__WHAT IS BEING ASKED__. Nothing but the lines from the one containing "You are a GUI" to the end of the data should be copied, exactly, and the pictures stay out.
==== DATASET ====
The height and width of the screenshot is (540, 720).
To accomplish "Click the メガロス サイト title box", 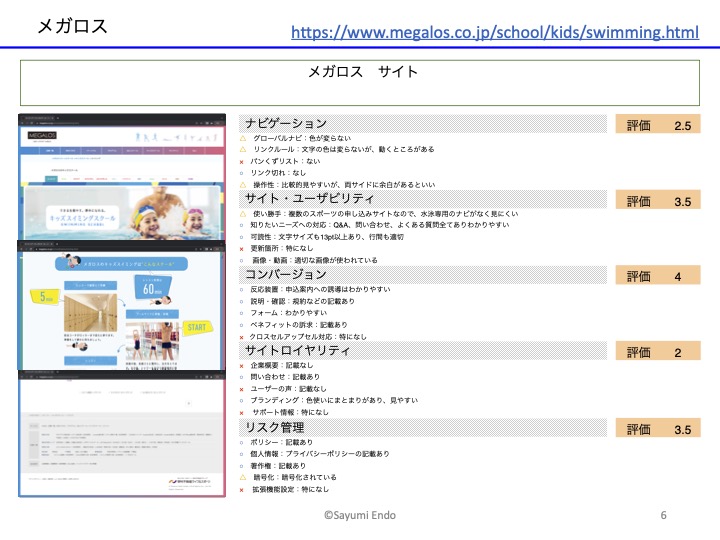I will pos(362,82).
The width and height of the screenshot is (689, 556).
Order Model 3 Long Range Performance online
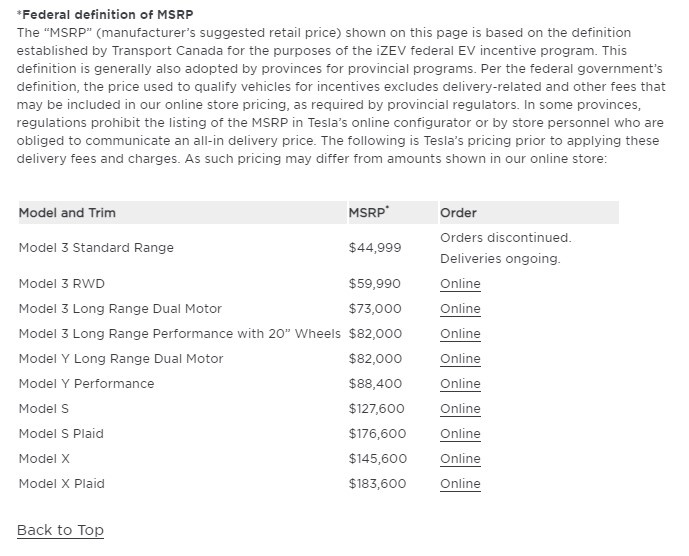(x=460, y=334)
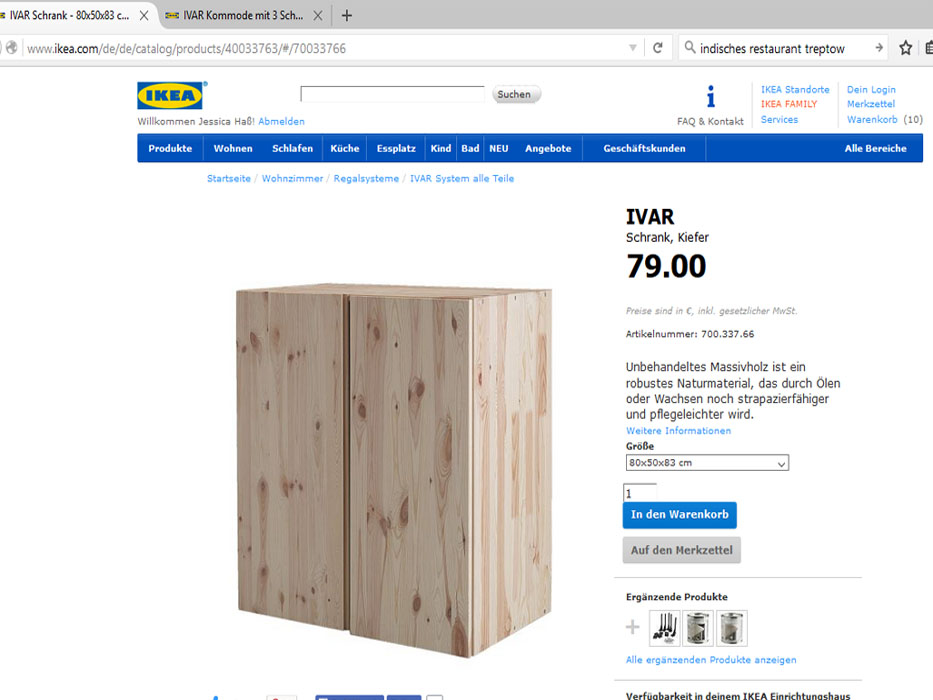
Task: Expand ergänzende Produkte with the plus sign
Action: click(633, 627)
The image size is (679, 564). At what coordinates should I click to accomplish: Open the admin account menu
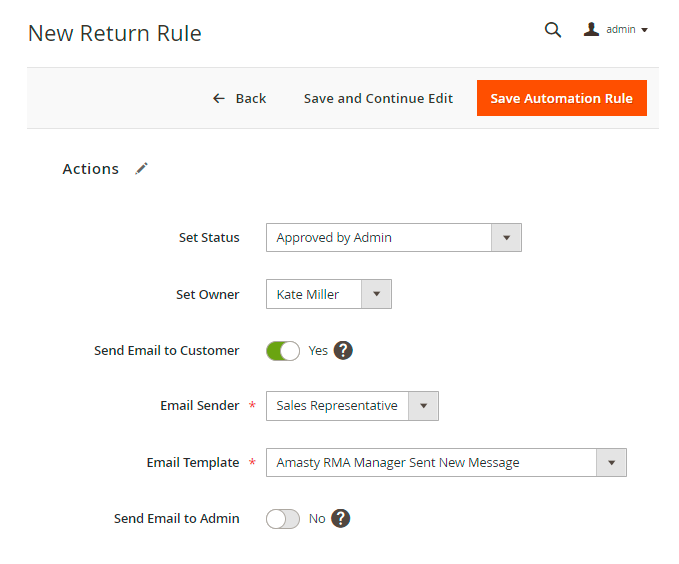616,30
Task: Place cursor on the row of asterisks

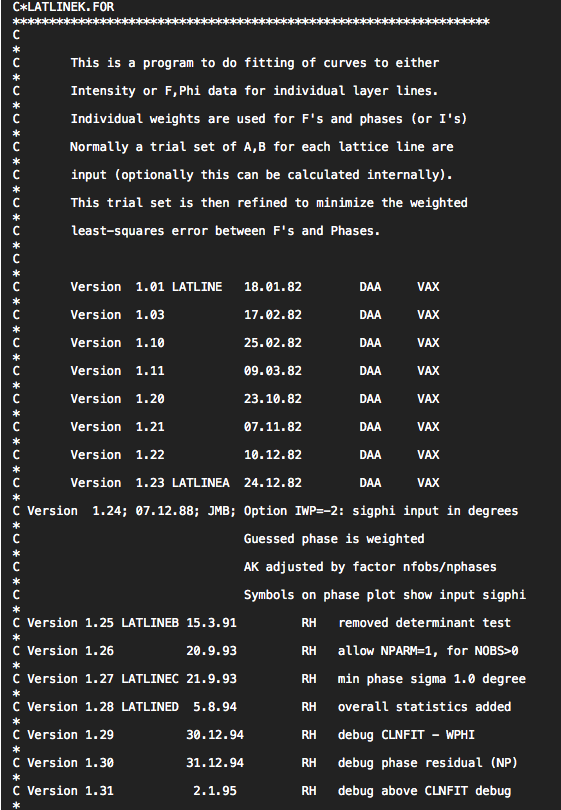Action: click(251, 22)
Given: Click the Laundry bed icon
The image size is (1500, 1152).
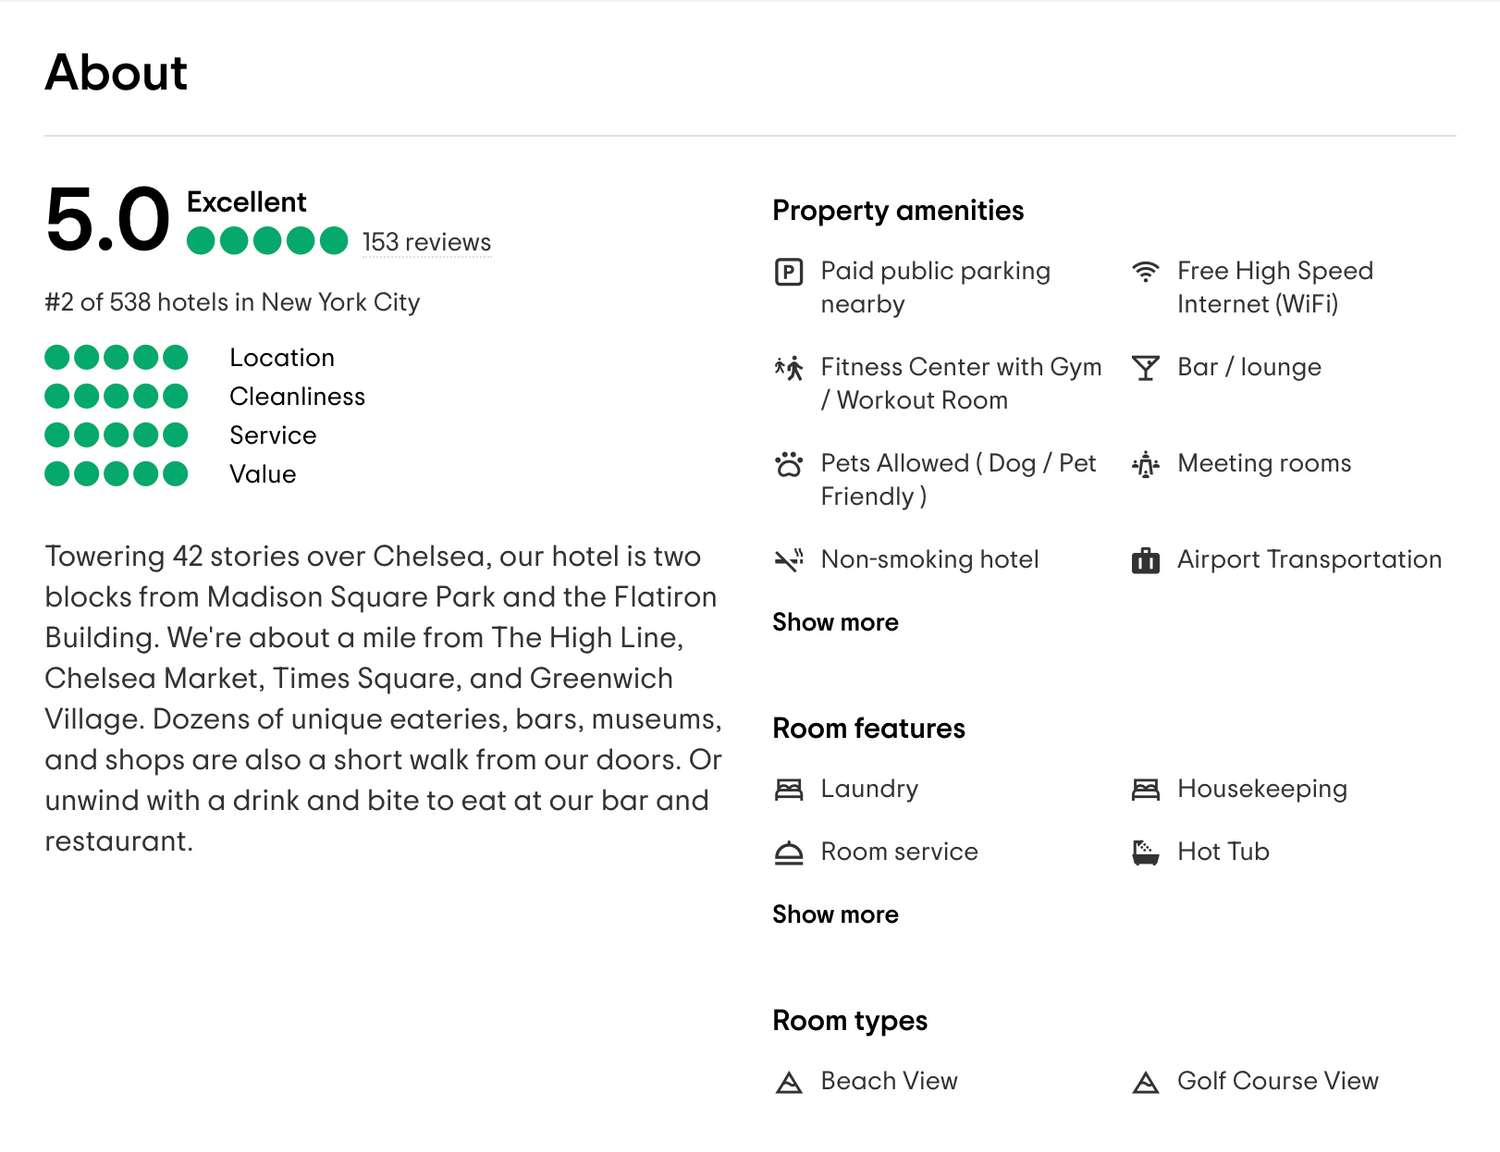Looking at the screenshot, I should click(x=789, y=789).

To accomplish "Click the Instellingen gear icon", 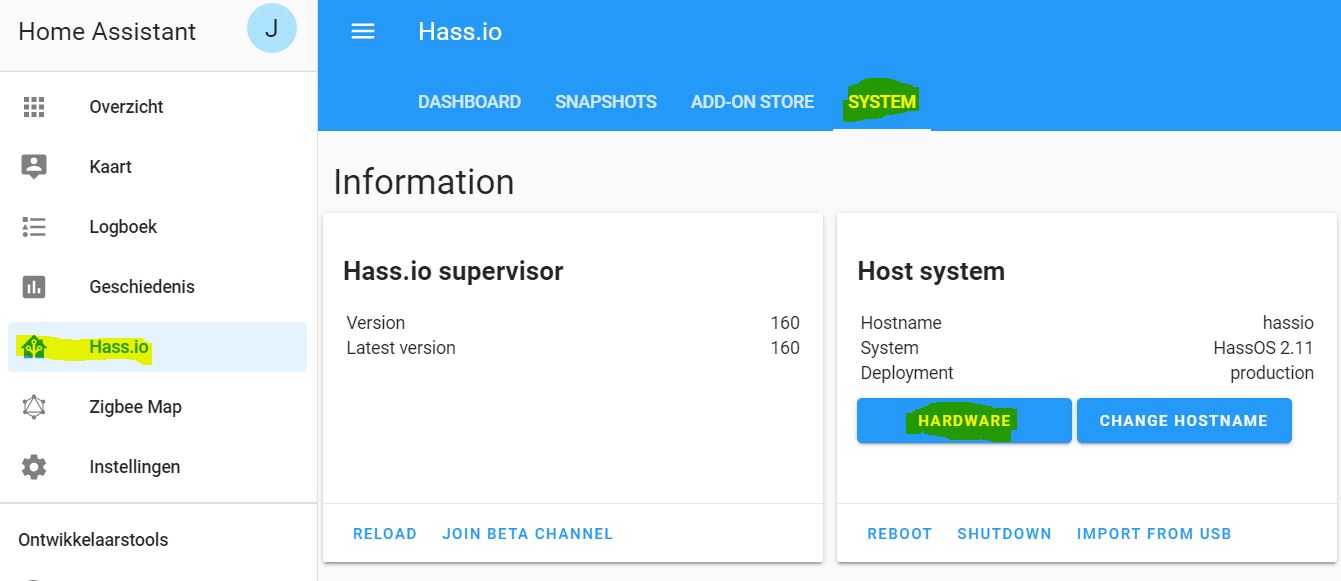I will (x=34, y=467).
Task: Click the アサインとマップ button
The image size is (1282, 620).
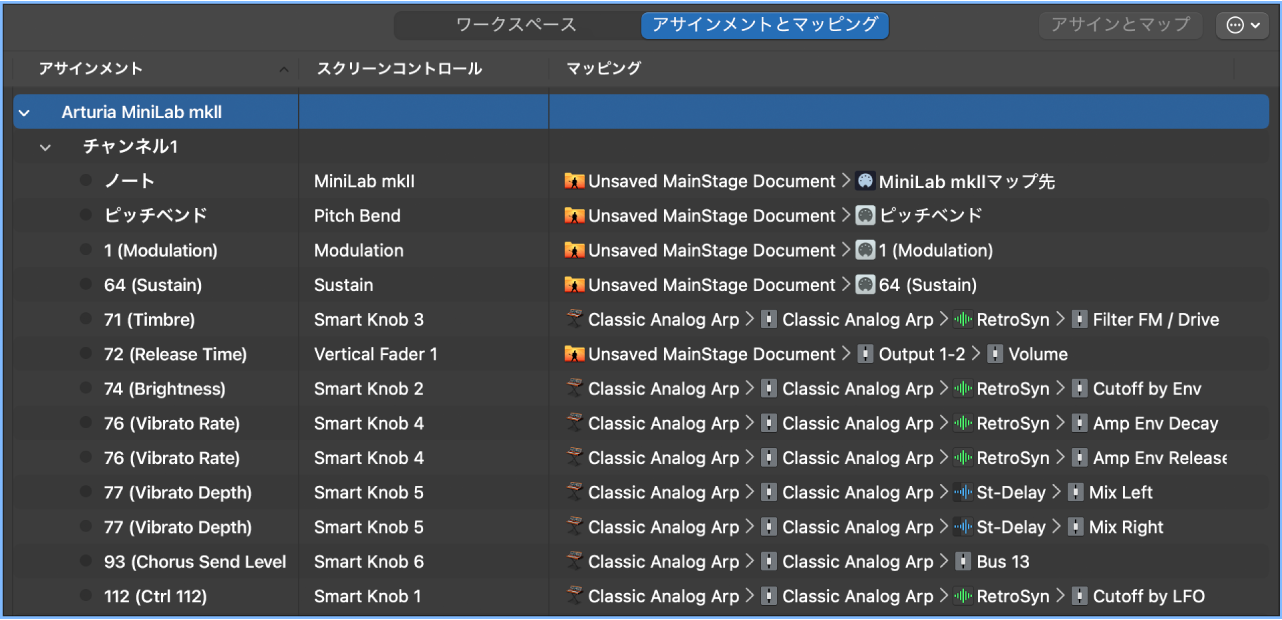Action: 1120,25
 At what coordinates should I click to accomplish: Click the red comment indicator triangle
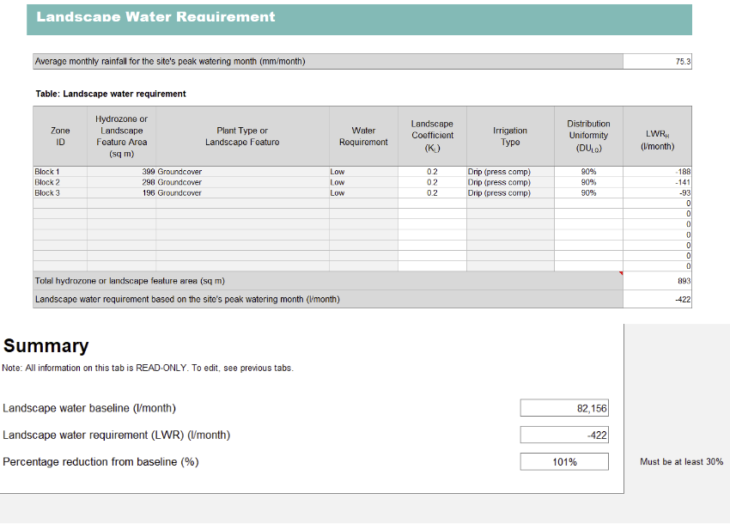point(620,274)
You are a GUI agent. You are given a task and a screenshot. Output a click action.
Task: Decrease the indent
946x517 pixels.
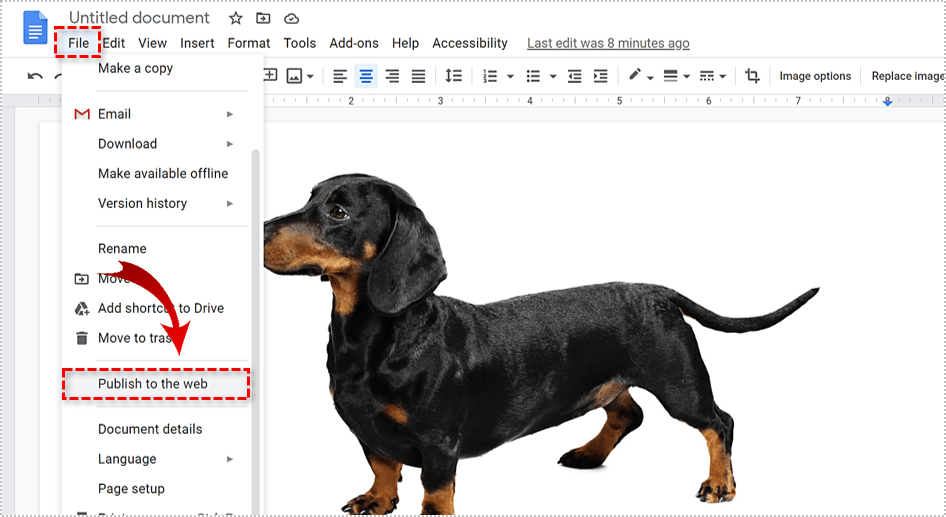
====
__OUTPUT FOR THIS TASK__.
You are a GUI agent. You are given a task and a screenshot. Output a click action.
Task: Decrease the indent
946x517 pixels.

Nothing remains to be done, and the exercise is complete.